Student society of philosophers at the University of Vienna

The Kraft Circle was a student society of philosophers at the Institut für Österreichische Geschichtsforschung of the University of Vienna devoted to "considering philosophical problems in a nonmetaphysical manner and with special reference to the findings of the sciences". Its chairman and leading professor was Viktor Kraft, a former associate of the Vienna Circle, to which the Kraft Circle is sometimes viewed as a post-Second World War extension. The Circle was a part of the Austrian College Society founded in 1945 by Austrian resistance fighters.
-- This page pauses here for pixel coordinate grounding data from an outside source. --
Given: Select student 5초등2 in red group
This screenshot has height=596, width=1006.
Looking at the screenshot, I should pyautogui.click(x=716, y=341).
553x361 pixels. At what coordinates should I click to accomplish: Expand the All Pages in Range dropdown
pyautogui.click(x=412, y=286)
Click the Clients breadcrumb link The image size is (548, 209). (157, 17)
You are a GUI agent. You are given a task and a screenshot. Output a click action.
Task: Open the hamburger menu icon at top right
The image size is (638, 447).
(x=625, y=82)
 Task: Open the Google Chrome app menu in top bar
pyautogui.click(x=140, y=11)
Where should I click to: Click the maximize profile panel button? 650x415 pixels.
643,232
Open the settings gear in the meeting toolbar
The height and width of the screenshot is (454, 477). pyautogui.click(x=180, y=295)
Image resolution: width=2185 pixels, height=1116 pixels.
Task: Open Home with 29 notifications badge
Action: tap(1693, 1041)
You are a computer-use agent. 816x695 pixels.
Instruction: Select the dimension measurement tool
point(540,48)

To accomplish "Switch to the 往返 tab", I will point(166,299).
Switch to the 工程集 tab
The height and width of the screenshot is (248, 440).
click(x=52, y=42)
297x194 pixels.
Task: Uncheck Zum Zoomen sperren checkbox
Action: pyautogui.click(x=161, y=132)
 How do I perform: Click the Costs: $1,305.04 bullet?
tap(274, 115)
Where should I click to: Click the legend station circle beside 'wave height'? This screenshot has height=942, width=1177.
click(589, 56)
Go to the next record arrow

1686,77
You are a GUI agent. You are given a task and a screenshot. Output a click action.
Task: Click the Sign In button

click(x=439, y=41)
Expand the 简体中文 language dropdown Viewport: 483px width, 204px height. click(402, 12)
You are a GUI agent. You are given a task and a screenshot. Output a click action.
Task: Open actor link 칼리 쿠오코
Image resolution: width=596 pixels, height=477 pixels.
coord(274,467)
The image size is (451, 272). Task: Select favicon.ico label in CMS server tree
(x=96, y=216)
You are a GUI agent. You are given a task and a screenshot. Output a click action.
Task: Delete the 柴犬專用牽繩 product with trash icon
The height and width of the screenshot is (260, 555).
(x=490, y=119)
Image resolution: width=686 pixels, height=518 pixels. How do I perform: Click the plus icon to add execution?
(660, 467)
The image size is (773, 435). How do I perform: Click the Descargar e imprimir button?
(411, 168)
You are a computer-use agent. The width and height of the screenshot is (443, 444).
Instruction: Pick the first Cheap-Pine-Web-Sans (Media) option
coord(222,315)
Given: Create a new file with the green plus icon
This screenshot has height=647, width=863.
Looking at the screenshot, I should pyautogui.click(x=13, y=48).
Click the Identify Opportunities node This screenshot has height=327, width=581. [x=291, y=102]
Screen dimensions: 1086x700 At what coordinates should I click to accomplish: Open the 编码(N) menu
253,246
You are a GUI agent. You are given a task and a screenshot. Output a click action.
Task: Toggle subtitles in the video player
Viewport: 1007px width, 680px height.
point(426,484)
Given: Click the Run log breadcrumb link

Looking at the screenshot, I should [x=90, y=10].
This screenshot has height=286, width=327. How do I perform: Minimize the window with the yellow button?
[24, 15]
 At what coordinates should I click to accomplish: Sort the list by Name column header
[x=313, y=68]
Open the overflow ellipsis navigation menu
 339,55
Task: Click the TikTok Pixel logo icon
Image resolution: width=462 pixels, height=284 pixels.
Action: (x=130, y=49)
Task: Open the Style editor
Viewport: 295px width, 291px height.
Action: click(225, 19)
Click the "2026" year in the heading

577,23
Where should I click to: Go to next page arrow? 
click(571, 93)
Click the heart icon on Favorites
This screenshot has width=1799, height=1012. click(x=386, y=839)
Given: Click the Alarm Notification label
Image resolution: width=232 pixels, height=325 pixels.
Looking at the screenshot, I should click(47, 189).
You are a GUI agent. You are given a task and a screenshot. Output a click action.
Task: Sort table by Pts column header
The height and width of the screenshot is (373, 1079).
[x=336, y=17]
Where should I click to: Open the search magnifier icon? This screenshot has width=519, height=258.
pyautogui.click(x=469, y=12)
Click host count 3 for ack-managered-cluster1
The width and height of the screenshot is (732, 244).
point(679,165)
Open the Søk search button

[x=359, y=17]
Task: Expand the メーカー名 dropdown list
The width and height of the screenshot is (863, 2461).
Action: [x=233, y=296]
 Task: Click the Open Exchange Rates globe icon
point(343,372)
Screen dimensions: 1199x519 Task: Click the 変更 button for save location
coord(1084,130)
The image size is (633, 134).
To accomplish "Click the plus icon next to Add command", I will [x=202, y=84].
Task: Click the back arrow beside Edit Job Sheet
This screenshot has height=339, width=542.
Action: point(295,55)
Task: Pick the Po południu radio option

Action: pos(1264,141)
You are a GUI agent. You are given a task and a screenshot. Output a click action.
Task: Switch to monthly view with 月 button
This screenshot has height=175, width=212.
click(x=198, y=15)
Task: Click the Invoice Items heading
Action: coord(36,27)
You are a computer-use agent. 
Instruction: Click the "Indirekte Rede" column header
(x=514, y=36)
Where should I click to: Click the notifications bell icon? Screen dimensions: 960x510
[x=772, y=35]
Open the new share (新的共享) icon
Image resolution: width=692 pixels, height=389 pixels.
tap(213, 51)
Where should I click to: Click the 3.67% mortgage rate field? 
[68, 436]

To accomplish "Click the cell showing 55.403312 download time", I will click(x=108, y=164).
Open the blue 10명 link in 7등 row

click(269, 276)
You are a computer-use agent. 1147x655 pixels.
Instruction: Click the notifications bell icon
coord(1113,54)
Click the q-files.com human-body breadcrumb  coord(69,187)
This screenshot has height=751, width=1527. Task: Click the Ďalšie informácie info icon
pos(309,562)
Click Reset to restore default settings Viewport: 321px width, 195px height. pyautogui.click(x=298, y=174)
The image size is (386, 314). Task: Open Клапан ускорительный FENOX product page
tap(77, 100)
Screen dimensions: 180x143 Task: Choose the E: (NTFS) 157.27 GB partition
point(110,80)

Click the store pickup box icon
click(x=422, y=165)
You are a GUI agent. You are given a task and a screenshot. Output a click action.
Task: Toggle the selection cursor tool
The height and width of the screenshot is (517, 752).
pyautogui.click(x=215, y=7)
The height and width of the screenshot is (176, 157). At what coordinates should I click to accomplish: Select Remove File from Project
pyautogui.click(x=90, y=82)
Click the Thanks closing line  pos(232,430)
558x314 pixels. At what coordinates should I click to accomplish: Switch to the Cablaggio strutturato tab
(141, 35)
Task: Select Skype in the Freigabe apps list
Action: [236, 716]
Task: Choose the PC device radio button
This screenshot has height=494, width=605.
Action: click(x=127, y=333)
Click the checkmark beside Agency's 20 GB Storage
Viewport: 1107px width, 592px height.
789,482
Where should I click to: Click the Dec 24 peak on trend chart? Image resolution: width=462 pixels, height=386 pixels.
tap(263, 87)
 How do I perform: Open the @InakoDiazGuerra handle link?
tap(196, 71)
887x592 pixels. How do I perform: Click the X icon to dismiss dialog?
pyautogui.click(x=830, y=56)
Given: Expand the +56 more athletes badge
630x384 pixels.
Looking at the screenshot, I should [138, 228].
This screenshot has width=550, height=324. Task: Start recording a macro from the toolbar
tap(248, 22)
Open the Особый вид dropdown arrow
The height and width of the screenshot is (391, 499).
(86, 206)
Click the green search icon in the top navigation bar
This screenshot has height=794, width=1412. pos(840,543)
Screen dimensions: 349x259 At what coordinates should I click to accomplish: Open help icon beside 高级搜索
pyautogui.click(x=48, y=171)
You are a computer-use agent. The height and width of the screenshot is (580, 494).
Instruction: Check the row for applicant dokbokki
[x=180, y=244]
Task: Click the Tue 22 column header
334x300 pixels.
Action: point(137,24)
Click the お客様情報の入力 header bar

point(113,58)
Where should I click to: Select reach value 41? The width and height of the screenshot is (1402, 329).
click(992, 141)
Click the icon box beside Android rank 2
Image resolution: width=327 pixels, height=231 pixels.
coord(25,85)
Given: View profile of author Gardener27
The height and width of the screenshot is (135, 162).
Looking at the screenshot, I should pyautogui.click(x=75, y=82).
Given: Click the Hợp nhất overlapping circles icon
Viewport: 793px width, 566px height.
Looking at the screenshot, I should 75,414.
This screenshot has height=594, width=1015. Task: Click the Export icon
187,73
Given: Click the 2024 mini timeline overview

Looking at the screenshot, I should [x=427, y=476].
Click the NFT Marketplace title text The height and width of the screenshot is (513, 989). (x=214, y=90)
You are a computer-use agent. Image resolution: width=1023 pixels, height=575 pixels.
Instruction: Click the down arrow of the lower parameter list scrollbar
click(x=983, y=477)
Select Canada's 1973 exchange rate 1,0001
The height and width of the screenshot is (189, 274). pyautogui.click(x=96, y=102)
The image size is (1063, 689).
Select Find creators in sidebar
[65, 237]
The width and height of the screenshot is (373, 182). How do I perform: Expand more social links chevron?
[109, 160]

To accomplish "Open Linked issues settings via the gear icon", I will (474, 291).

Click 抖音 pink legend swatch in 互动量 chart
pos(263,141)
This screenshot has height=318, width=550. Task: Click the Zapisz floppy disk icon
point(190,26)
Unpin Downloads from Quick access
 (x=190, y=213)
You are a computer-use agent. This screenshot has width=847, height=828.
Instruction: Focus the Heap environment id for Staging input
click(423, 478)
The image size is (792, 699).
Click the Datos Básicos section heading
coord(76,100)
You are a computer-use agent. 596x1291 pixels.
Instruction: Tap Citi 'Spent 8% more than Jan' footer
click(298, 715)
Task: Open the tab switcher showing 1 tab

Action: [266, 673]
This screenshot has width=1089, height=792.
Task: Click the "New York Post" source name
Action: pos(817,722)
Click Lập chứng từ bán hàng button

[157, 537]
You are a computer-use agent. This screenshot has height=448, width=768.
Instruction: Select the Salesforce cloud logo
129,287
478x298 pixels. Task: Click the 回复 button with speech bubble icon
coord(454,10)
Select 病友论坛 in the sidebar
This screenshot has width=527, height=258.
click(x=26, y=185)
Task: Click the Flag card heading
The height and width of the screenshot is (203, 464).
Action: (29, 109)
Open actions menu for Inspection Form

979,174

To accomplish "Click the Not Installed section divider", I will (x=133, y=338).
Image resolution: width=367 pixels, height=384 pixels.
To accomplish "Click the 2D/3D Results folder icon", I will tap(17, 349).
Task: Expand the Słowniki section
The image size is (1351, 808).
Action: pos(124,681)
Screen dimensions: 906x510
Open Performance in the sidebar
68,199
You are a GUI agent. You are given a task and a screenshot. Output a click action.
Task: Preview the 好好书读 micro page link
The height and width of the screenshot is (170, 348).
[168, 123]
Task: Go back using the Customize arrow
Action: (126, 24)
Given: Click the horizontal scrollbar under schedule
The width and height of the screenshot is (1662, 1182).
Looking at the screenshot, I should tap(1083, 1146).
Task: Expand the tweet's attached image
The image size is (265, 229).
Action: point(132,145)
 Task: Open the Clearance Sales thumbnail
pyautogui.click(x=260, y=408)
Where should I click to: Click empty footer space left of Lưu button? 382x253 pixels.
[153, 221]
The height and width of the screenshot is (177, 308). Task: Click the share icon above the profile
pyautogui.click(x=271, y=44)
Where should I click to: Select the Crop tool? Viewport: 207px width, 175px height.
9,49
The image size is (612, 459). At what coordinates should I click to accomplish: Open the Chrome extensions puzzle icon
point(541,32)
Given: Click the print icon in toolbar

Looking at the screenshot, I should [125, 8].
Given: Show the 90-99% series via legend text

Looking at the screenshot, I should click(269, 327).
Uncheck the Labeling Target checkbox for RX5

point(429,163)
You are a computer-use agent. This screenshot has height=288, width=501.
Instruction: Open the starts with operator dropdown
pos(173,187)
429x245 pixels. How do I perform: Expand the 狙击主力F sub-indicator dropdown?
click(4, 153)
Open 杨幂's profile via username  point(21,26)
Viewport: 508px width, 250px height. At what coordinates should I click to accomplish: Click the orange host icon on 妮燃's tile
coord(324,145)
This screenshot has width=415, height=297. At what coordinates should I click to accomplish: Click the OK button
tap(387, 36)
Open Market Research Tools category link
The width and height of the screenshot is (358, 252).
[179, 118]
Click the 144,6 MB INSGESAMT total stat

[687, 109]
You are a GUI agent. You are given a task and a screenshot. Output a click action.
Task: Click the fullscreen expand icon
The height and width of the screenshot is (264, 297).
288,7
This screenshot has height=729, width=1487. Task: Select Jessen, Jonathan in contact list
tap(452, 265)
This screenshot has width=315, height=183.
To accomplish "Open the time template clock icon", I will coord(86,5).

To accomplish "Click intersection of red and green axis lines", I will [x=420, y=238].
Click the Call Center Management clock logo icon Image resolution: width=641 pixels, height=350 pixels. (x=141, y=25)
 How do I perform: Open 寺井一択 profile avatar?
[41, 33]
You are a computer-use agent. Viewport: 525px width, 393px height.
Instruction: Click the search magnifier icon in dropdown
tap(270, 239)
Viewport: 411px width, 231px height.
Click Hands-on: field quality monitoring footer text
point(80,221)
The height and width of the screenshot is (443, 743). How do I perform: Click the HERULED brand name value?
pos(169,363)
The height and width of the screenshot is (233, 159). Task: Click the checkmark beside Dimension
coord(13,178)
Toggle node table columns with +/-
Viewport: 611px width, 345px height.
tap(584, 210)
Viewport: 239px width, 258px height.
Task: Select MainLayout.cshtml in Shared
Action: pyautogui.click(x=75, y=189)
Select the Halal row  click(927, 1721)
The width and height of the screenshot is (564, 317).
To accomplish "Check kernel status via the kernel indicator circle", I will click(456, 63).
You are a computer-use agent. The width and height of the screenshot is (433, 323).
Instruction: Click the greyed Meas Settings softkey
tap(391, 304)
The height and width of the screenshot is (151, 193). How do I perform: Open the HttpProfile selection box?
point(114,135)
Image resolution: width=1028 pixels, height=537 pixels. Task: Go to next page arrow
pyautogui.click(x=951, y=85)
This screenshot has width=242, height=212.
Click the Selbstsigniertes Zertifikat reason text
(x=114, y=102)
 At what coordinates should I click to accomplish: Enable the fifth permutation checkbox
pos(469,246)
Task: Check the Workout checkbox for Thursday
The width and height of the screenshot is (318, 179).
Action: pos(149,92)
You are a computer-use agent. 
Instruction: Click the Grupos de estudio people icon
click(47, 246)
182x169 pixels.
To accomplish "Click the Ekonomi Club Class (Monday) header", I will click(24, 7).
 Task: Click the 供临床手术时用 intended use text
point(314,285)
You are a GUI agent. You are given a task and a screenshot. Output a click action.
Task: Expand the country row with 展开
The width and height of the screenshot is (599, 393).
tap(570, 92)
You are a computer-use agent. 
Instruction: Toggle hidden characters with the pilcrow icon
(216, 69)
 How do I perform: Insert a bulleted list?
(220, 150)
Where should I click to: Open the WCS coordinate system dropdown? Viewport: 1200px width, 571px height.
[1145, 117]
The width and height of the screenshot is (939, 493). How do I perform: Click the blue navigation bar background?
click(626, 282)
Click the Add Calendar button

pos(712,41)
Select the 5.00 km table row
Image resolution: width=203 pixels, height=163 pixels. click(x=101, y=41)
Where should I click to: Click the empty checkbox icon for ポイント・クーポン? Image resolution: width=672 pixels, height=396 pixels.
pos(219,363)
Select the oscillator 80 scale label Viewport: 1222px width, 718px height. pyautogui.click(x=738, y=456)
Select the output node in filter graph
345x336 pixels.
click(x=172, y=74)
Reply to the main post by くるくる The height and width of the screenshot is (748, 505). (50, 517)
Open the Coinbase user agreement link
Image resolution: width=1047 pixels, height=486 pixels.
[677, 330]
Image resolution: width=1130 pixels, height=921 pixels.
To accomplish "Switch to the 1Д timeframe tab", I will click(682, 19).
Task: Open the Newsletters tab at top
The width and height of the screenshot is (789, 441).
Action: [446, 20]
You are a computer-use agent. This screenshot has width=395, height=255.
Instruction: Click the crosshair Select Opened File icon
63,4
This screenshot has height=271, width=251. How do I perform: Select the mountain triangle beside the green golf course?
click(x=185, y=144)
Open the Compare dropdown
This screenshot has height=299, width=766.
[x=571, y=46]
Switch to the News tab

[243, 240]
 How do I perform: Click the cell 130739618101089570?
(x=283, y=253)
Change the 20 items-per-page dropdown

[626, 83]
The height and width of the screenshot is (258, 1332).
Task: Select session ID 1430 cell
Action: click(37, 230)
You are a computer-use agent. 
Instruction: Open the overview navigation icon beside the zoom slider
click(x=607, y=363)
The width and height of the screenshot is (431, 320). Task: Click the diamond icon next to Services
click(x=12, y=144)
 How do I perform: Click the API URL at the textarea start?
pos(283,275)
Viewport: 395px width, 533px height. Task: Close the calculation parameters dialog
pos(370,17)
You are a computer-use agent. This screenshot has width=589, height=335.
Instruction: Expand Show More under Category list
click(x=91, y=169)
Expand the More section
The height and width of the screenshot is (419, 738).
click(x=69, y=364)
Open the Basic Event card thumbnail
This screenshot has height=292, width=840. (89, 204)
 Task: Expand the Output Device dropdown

The club was founded in 1949 by science and engineering students interested in the philosophical foundations of their disciplines. In the first year Ludwig Wittgenstein gave a talk. The members were mainly students, but there were occasional faculty attendees and even "foreign dignitaries" made appearances. Meetings of the circle took place during the academic year, while international meetings of the Austrian College Society took place during the summer at Alpbach. The circle disbanded in 1952/53. Feyerabend's paper "An Attempt at a Realistic Interpretation of Experience" (Proceedings of the Aristotelian Society [1958]) is "a condensed version of the discussions in the Kraft Circle".

==Members==
- Viktor Kraft, chairman
- Paul Feyerabend, founder
- Erich Jantsch, astrophysicist
- Johnny Sagan, later professor of mathematics at the University of Illinois
- Heinrich Eichhorn, later director of New Haven Observatory at Yale College
- Rudolf Goldberger de Buda, later professor of communications and electrical engineering at McMaster University
- Peter Schiske, physicist

==Bibliography==
- Paul Feyerabend. Against Method. Revised edition. London: Verso, 1988.
- John Preston. "Paul Feyerabend". The Stanford Encyclopedia of Philosophy. Published 1 June 2009.